Peppers stuffed with vegetables
5 servings
60 minutes
Stuffed peppers with vegetables are a bright and aromatic dish of Russian cuisine that combines simplicity of preparation with rich flavor. Its history traces back to traditional peasant cooking, where vegetables were always the foundation of sustenance. Sweet peppers become a tender shell for juicy vegetable filling infused with spices and herbs. Topped with tomato sauce, the peppers acquire a rich taste with a slight tanginess, while garlic and bay leaves add piquant notes. The dish is versatile: it is perfect for both family lunches and festive tables. It can be served hot or cold, enjoying the richness of flavors. Stuffed peppers with vegetables are a true symphony of aroma that evokes warmth and coziness.

1
Prepare the minced meat. Chop the roots into small strips and dice the onion.

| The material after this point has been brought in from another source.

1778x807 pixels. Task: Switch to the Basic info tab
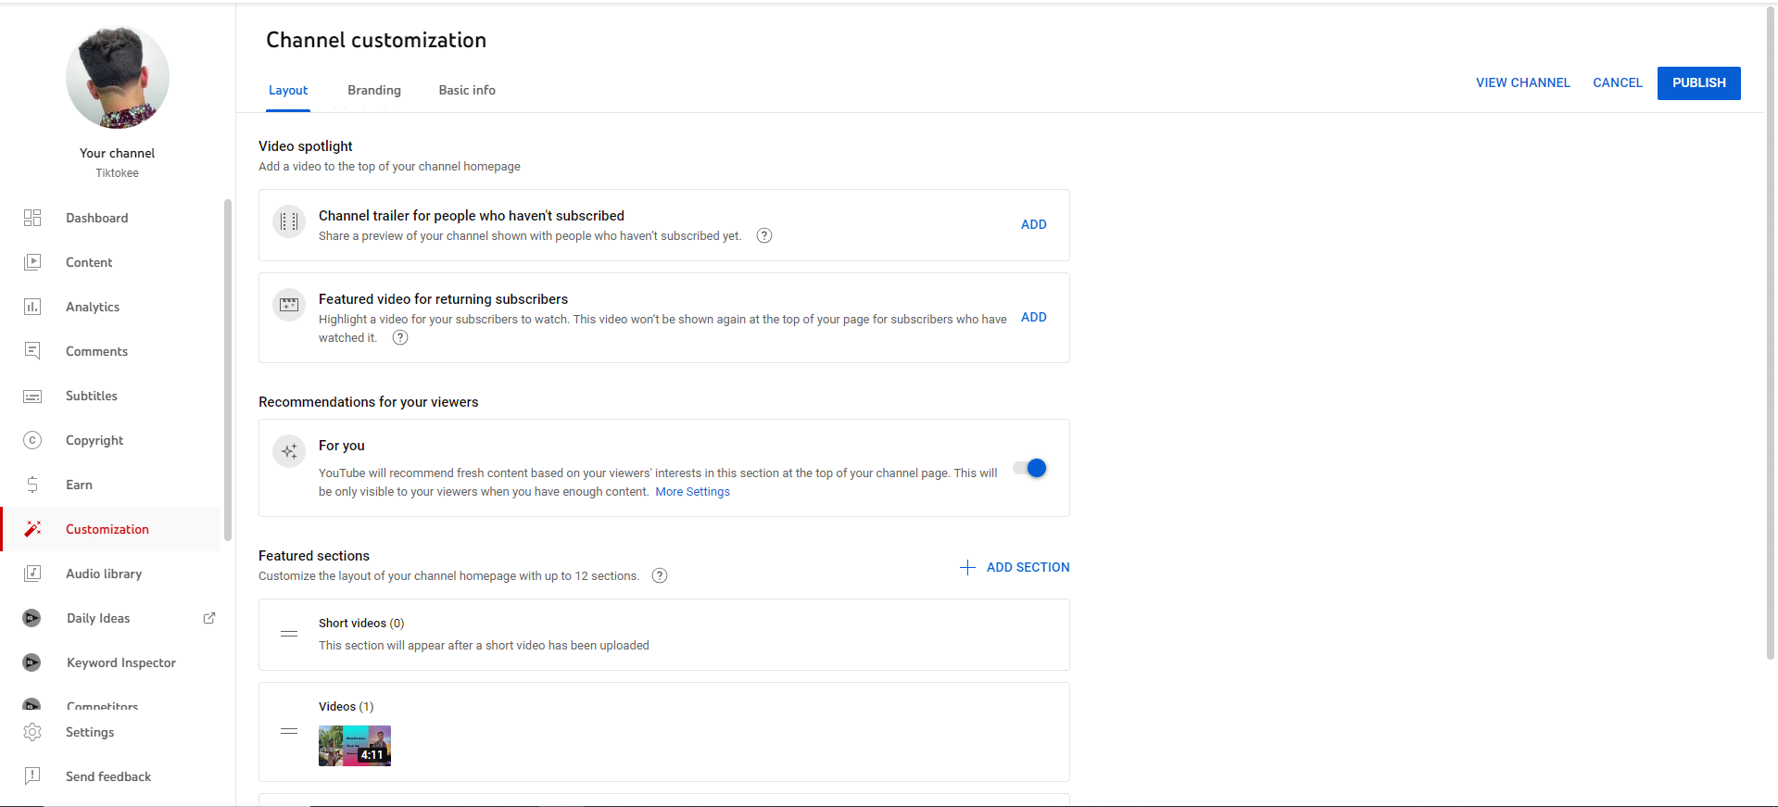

Fry the roots and onion in sunflower oil until golden, season with salt and crushed pepper, add a bay leaf and half of the chopped herbs.
- Parsley root: 250 g
- Celery root: 250 g
- Onion: 500 g
- Sunflower oil: 250 ml
- Salt: to taste
- Black peppercorns: 10 pieces
- Bay leaf: 4 pieces
- Green: 1 bunch
2
Pour boiling water over the peppers, cover with a lid, and let cool.
- Sweet pepper: 10 pieces
3
Clean the peppers inside and fill them with minced meat. Place the filled peppers in a pot with the filling side up, pour in the tomatoes passed through a meat grinder, add sunflower oil, salt, add a bay leaf, and set on medium heat.
- Sweet pepper: 10 pieces
- Tomatoes: 1 kg
- Sunflower oil: 250 ml
- Salt: to taste
- Bay leaf: 4 pieces
4
When the juice thickens and red oil appears on top, remove the pepper from the heat and add crushed garlic.
- Garlic: 0.5 head
5
Transfer the cooled pepper to a deep dish and sprinkle with the remaining herbs on top.